Exercise tasks ->
1: Summarize the sermon on Passover and Communion in two sentences.
2: From the sermon on Passover, reproduce word for word the passage starting at "Jesus’ answer is" and ending at "in the crowd.".
3: Write what comes next in the sermon on Passover and Communion, picking up after its last sentence.

Extract provided ->
[Start]

In last week’s sermon I stressed that man’s effort to be autonomous cannot compete with the sovereignty of God. Some of those same elements will again be seen in this morning’s sermon, though the stress this morning will be on Jesus changing the Old Testament observance of Passover and making in into the New Testament observance of Communion.

Turn to Matthew 26:17


Now on the first day of Unleavened Bread the disciples came to Jesus, saying, “Where do You want us to prepare for You to eat the Passover?” And He said, “Go into the city to a certain man, and say to him, ‘The Teacher says, “My time is at hand; I am to keep the Passover at your house with My disciples.”‘” And the disciples did as Jesus had directed them; and they prepared the Passover.

Passover was the oldest of the Jewish religious feasts. It was instituted in Exodus 12 as the means by which God would make a distinction between His people and the Egyptians as the last plague came against that nation. God was going to kill the first born of every household that did not observe the sacrifice and feast He was commanding. An unblemished, year-old lamb was to be killed on the 14th of the month with its blood spread on the door post, and lintel of the house, and when the death angel would see that blood he would “Passover” that house. Other elements, such as the manner in which the lamb was cooked and eaten and the type of bread to be eaten, were also detailed. This meal was also commanded to be held again every year as a reminder of the Lord’s deliverance of Israel from their bondage in Egypt.

Passover did take quite a bit of time to prepare. Not mentioned in any of the gospel accounts but required by the Mosaic Law, was that the lamb had to be chosen and brought home on the 10th of the month, which was that Monday, the day of Christ’s triumphal entry into Jerusalem. It is now Thursday, the first day of Unleavened Bread according to our text, and the disciples come to Jesus wanting to know where they were going to eat the Passover meal that evening so they could make preparations.

The feast of Unleavened Bread was closely related to Passover. Both were instituted at the same time, and both were memorial observances of the exodus from Egypt. Passover particularly focusing on escape from the last plague and the feast of unleavened bread the haste in which they left Egypt; so fast that there was no time for the bread to rise (Ex 12:35). The feast of Unleavened Bread began with the Passover meal and lasted seven days, so Passover was often referred to as the first day of Unleavened Bread.

Jesus’ answer is somewhat clandestine: go see a “certain man” yet, Jesus never names the fellow. From Luke we find out that Jesus sent Peter and John to go prepare the meal, and that this certain man would be identified to them because he would be carrying a pitcher of water. It was very unusual for a man to carry water. That was a chore normally left for women and children to do, so this man would stand out in the crowd.

Why be so secretive? Jesus was already aware of Judas’ traitorous bargain with the chief priests, so Jesus answers in a way that only those who are involved in the Passover preparation would find out the location before it was celebrated that evening. Judas would be unable to tip off Jesus enemies until after the Passover meal was over.

Notice what Jesus tells the Peter and John to tell the “certain man” in verse 18.

[End]

Material provided ->

[Start]

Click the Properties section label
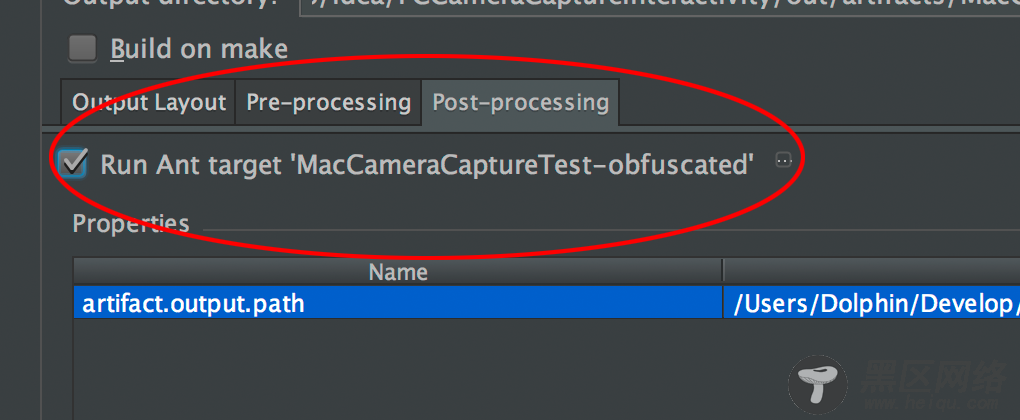This screenshot has width=1020, height=420. click(131, 224)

[End]

Outputs by task ->
1: The sermon builds on last week's theme of God's sovereignty but stresses how Jesus changed the Old Testament observance of Passover into the New Testament observance of Communion, beginning from Matthew 26:17. It explains how Passover was instituted in Exodus 12 and how it relates to the feast of Unleavened Bread, and says Jesus kept the location of the meal secret, sending Peter and John to find a man carrying a pitcher of water, so that Judas could not tip off His enemies until after the meal.

2:
Jesus’ answer is somewhat clandestine: go see a “certain man” yet, Jesus never names the fellow. From Luke we find out that Jesus sent Peter and John to go prepare the meal, and that this certain man would be identified to them because he would be carrying a pitcher of water. It was very unusual for a man to carry water. That was a chore normally left for women and children to do, so this man would stand out in the crowd.

3:
First, Jesus tells them to identify Him as “the Teacher.” This indicates that this man was already familiar with Jesus, and was probably one of His followers. Jesus may have made arrangements with this fellow earlier in the week to have Passover at his home.

Second, Jesus says that His “time is at hand.” This is not “chronos,” a general space of succession of time, but “kairos,” a specific and often predetermined period or moment of time. Efforts that had been made earlier to kill Jesus were thwarted because Jesus “time was not yet come.” Jesus could not be murdered prior to God’s predetermined time for His death at Passover. Now it was Passover, and His “time was at hand,” and as I pointed out last week, His murder could not be delayed even by those who would commit the crime (cf. vs. 5).

Jesus’ time was at hand, but first He must keep the Passover meal with the disciples. Again this is a statement of God’s sovereignty. No effort of man could keep Him from accomplishing what remained because there were still things He had to teach His disciples, and He had to establish the memorial meal that would replace Passover. The shadow from the past would be replaced by the reality of the present and the hope for the future.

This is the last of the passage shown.